The court ultimately found the father’s actions in creating these tapes “very telling” and condemned his behavior:

He claims not to have abducted the child but he knows that the circumstances of her travel points to abduction. Within a few days after arriving in Ontario, and before telling the mother where her daughter is living, he started to work on building a defense to his actions. He purposely tried to manipulate the mother to create evidence that he thought he could use to argue that there would be a probability of serious harm to the child if she was returned. He knew that he had no such evidence before he made those taped calls. The transcripts show that he is determined to obtain an admission from the mother. The videos, which were described in the parties’ affidavits, show clear evidence of manipulation of this young child. This father removed his 2-year-old daughter from her mother’s primary care and then used his daughter to try and create evidence of physical abuse. I find as a fact that the mother did not physically abuse the child. I find that the father’s actions in manipulating both the mother and the child to be unconscionable and deserving of censure from this court.

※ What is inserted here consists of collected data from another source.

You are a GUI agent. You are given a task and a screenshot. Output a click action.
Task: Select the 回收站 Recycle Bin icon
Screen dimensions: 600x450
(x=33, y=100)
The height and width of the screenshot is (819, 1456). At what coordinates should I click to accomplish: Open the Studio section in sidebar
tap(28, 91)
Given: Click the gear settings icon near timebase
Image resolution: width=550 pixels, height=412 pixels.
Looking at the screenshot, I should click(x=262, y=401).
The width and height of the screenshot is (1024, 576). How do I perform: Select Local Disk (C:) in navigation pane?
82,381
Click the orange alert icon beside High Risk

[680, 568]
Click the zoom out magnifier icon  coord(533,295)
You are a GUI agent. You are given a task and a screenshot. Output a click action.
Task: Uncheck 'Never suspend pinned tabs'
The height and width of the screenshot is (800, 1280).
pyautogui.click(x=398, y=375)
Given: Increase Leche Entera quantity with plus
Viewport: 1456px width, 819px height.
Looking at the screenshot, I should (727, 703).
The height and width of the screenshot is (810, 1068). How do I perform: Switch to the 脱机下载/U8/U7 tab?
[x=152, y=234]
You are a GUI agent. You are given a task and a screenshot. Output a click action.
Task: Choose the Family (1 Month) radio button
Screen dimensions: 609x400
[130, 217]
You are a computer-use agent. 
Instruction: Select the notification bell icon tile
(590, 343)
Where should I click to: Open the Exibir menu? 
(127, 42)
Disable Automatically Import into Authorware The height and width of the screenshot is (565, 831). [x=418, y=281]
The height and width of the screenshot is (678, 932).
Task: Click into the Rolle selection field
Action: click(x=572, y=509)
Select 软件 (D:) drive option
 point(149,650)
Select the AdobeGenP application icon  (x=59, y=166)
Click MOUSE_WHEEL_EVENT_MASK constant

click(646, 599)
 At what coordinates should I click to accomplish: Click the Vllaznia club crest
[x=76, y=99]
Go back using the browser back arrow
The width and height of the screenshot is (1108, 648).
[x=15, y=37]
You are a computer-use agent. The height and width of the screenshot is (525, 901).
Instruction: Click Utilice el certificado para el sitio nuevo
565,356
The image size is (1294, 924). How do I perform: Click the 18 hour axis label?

The court ordered the child immediately returned to her mother, who would then return her to her “place of habitual residence” in the UAE, and gave Peel Regional Police, the OPP, the RCMP, and Border Services jurisdiction to enforce the order if necessary.

If you have questions about child custody or abduction, please contact Jason P. Howie, online or at 519.973.1500. We can help answer questions such as: what is the child’s habitual residence? Does an existing custody arrangement permit relocation?  Can a relocation be blocked or disputed?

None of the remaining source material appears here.